I had never heard of Valentine's Day until I was eleven years old. Young enough to be charmed and old enough to be disenchanted, in one easy lesson.

When I was eleven our maths teacher was an Armenian woman whose teaching style involved barks and growls. She loathed all of us, except for smartypants Evelyn who was a maths genius. This teacher came into the classroom on Valentine's Day with an enormous red paper heart. Inside were lots of small paper hearts, each with a personal message which began: I love you because ... These were clearly ground out between metaphorically gritted teeth, and said things like I love you because you have blue eyes, or I love you because you have neat handwriting. Mine said, I love you because you have nice skin. Evelyn's said, I love you very much because you are really good at maths.

The idea is simple enough, and even admirable: show someone that you love him/her. But that isn't simple enough any more. Nowadays the message is, on one day of the year, show someone that you love him/her and buy him/her something expensive to prove it.

It's sad. Sad if you feel you have to do it, and sad if you expect a diamond and get a txtmsge.

If love needs proving, you aren't doing it right. If it takes something expensive to prove it, you are probably in trouble. Flowers, chocolates and a soppy card don't make up for barks and growls on the other 364 days of the year. And it's a scientific fact that a man bringing home flowers has been up to no good.

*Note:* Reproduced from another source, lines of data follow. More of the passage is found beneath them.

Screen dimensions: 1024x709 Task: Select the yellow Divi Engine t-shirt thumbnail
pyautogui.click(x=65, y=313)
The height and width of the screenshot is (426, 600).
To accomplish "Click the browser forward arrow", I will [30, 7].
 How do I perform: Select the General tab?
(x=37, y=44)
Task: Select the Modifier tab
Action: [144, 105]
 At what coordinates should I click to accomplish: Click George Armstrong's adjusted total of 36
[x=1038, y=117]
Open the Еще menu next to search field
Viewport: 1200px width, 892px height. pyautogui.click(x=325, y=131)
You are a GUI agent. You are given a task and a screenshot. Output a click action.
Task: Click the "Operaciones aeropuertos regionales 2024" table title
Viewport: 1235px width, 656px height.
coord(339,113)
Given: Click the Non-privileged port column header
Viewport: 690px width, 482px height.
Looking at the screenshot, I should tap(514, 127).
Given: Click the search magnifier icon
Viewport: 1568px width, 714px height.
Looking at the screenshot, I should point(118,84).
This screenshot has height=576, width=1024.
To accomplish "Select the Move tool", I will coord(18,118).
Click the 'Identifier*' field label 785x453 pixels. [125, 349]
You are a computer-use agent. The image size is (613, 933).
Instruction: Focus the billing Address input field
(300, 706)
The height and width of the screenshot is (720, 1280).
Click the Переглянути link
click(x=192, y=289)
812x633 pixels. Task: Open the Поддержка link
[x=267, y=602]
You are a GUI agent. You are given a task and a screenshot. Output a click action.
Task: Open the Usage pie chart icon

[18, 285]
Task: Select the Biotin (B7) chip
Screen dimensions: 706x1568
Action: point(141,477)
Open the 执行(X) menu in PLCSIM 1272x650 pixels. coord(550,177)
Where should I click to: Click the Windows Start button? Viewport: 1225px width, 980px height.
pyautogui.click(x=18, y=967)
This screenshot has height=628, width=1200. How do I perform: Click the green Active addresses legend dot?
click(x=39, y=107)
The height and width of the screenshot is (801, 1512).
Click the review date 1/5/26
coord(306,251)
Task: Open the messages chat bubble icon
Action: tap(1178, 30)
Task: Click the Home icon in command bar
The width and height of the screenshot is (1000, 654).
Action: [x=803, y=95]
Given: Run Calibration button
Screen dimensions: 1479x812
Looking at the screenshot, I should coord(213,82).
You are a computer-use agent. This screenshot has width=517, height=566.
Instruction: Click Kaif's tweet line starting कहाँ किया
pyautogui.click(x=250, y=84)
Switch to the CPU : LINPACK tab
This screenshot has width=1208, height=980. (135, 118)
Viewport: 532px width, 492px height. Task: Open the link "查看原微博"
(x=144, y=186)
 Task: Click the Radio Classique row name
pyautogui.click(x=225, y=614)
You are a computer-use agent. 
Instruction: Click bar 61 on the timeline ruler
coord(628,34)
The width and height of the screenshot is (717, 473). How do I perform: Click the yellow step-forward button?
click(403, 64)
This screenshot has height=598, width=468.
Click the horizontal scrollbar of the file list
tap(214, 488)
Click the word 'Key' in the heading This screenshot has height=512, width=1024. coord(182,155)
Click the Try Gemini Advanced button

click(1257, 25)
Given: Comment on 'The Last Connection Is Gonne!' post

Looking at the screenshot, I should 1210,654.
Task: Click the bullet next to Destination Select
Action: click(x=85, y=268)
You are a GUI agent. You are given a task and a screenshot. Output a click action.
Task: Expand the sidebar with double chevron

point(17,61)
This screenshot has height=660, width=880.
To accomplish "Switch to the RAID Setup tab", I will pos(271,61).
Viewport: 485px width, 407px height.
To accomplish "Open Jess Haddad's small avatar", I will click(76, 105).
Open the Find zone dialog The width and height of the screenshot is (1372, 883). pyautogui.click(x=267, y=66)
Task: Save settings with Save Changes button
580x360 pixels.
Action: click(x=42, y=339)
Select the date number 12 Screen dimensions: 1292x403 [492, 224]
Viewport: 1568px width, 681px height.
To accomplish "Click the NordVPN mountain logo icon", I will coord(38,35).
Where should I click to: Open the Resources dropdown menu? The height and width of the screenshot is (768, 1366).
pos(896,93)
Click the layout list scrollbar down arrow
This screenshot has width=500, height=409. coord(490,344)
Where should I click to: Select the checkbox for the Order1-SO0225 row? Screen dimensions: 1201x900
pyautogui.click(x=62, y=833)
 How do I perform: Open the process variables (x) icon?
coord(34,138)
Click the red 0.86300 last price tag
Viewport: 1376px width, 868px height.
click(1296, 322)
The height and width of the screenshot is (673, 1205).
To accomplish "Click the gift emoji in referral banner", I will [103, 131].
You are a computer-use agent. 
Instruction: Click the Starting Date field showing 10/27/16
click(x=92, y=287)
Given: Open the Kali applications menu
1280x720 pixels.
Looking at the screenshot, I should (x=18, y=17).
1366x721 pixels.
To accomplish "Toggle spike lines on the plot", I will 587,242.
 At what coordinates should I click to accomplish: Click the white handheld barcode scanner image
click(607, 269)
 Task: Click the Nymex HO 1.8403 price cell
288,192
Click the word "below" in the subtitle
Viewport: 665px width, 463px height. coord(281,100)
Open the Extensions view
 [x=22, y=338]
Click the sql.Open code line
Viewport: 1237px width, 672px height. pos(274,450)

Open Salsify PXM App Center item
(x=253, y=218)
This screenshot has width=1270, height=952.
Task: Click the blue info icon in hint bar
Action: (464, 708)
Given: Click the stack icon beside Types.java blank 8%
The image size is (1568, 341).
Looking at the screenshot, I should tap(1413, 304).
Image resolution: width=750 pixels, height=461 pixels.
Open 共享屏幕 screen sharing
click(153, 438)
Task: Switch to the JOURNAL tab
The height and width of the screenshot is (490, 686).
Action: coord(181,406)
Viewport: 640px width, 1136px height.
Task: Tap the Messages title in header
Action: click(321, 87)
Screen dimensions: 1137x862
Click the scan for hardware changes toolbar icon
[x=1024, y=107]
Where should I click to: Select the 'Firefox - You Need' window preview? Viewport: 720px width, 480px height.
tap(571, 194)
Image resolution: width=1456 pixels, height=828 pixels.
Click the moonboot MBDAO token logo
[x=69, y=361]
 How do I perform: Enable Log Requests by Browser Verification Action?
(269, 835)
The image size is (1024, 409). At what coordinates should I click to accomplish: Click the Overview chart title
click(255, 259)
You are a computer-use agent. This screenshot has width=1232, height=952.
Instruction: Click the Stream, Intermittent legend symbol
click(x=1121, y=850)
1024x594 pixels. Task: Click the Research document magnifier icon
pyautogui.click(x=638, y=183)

However let's not be cynical – February 14th is supposed to be a day when women turn soggy-eyed at the drop of a rose on a breakfast tray. But what about the rest of the year? Where's the romance? Where's the gallantry? Valentine's Day doesn't sit well with how things normally are these days. As Alan Ayckbourn, in Round and Round the Garden, wrote: "Woe betide the man who dares to pay a woman a compliment today ... Forget the flowers, the chocolates, the soft word – rather woo her with a self-defence manual in one hand and a family planning leaflet in the other."

Today's woman is more likely to say, open the damn door for me once in a while, and not only when I'm carrying a load of groceries.